Something is moving in the snow-dappled bushes outside my office window. I know it’s there, because I glimpsed movement — but I can’t see any clear shape:
To me, this is what the core idea of a new book looks like, when you’re sitting in front of an empty page (or computer screen), eyes closed, trying to grasp it with your mind’s fingers.
If you focus your brain too clearly, the motion frightens the thought away, and it dashes off into the woods. But when it’s this well camouflaged among the snow and branches of your mind’s landscape, you can’t really see it clearly enough to put it into words . . . so you have to focus. But you daren’t startle the thing off, so you focus — ever, so, carefully …
I just spent a week doing this. Finished The Secret Language of Money last week (it’s coming out in August), and then plunged into the indistinct underbrush of a brand new book project, and had to get it clear enough on paper to show to a publisher in New York — all in five days.
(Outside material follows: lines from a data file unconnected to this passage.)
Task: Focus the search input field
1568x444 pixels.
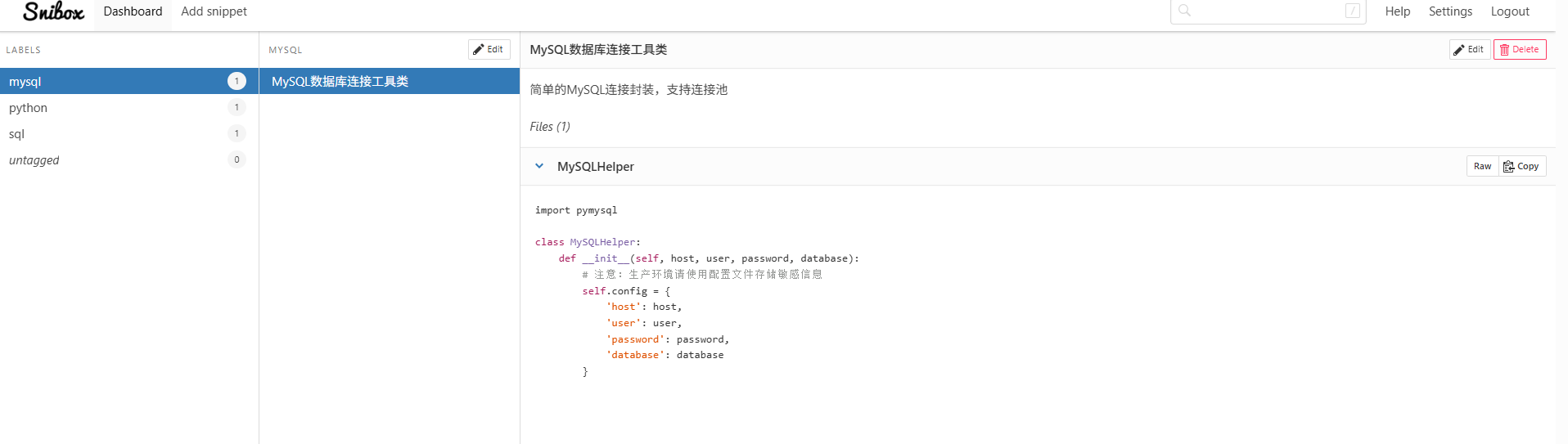Action: (1268, 11)
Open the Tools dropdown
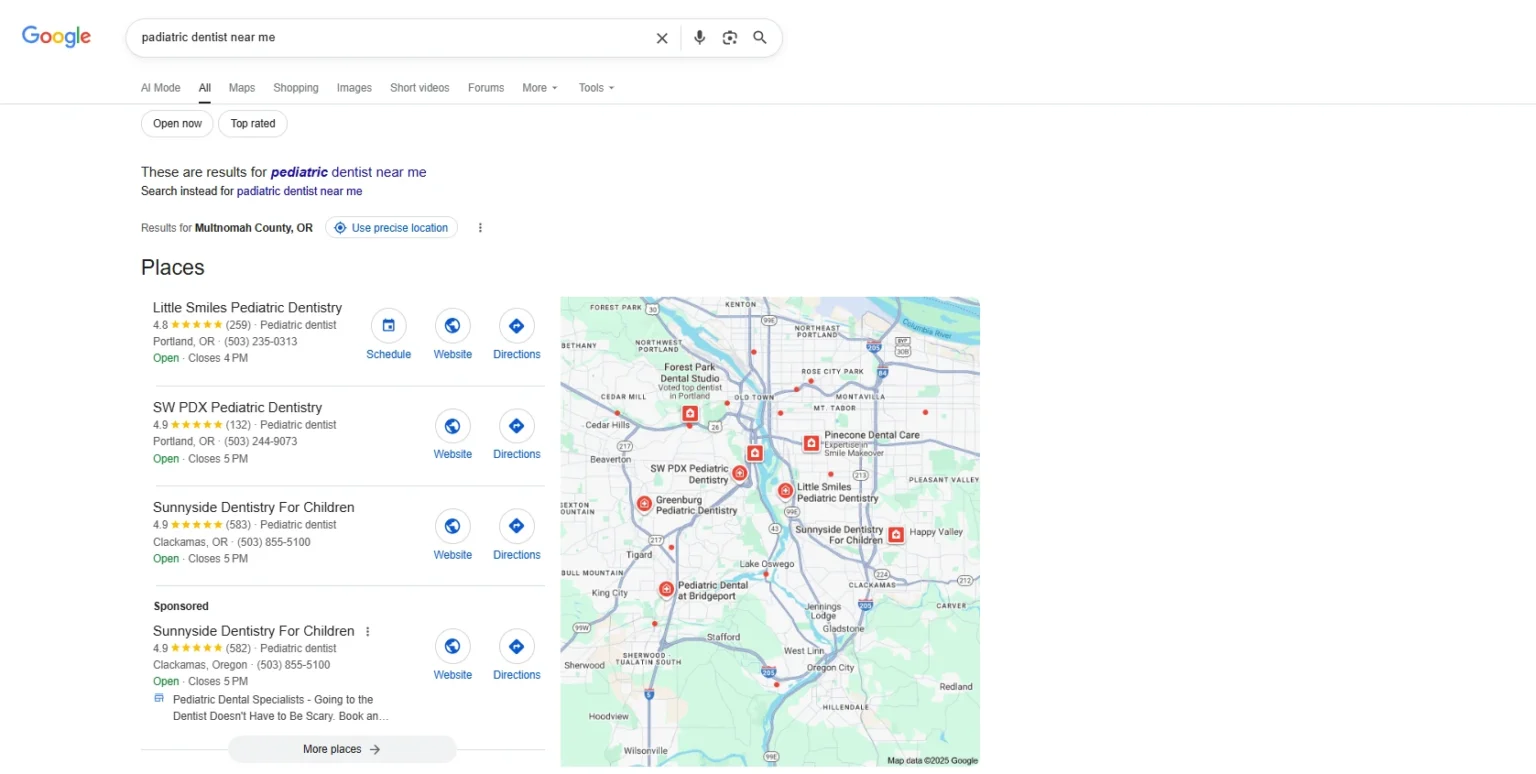This screenshot has height=774, width=1536. pos(595,88)
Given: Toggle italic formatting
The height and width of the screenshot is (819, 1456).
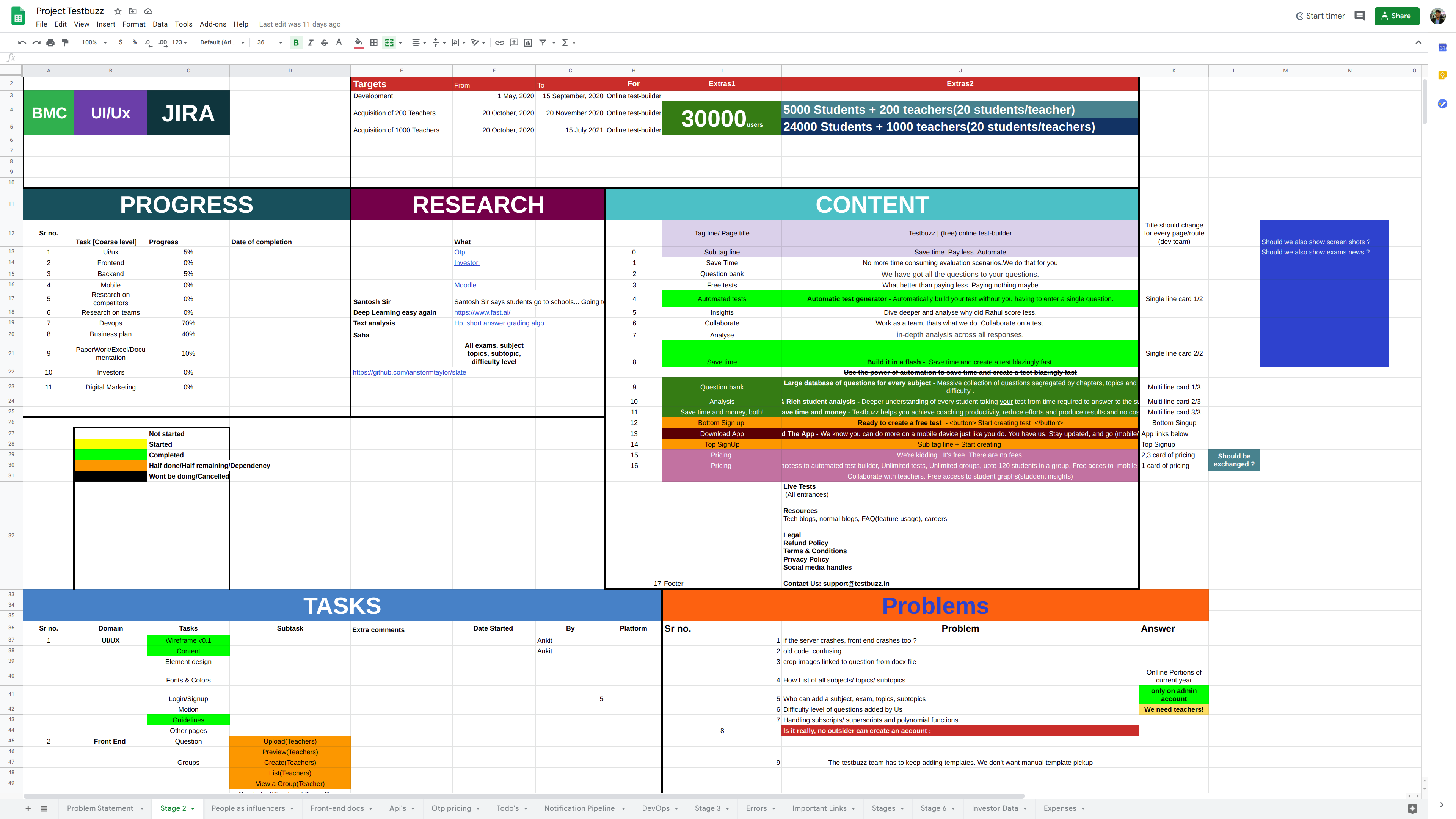Looking at the screenshot, I should point(310,42).
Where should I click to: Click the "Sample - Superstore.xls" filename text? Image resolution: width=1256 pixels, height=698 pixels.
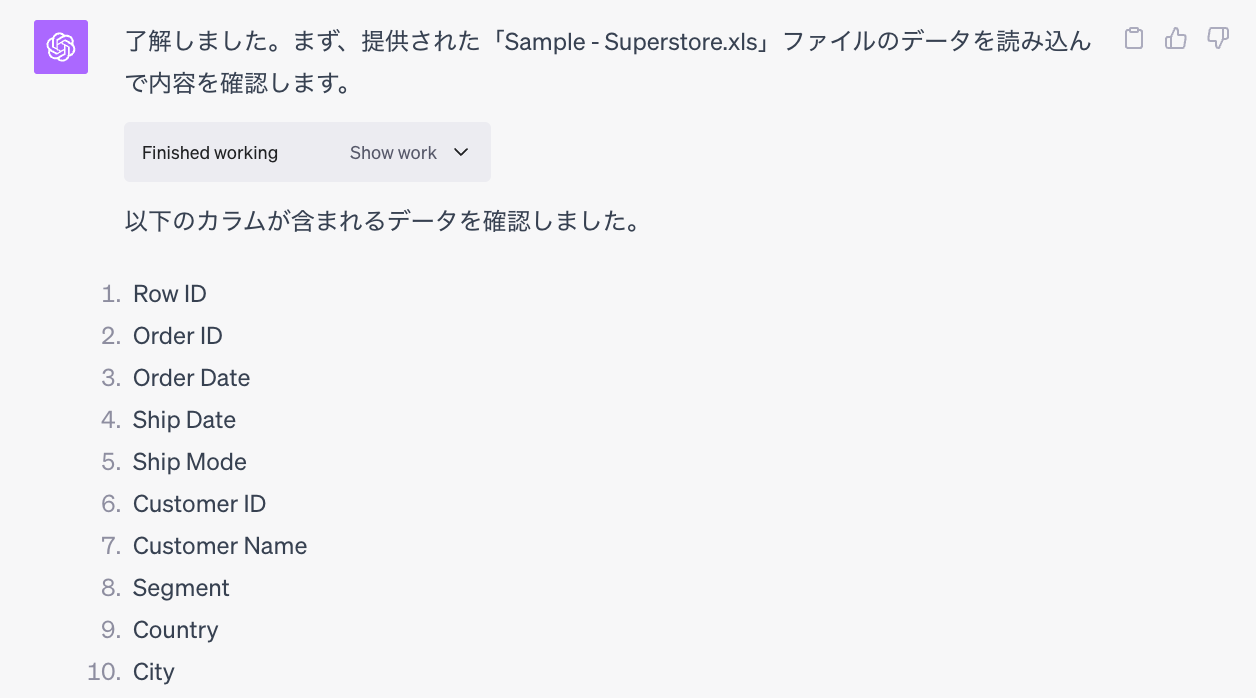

It took all day Sunday, but I finally managed to get the focus clear enough to see its outline — without making any fast moves that would cause it to leap up and scamper completely out of sight.
This one’s a secret still, alas, so I can’t let on its subject — but it’s going to be a very exciting project indeed, and I’ll whisper it here as soon as I’m able.
Meanwhile, I’ll keep peeking through the window to see what other shapes might be nibbling on the leaves out there.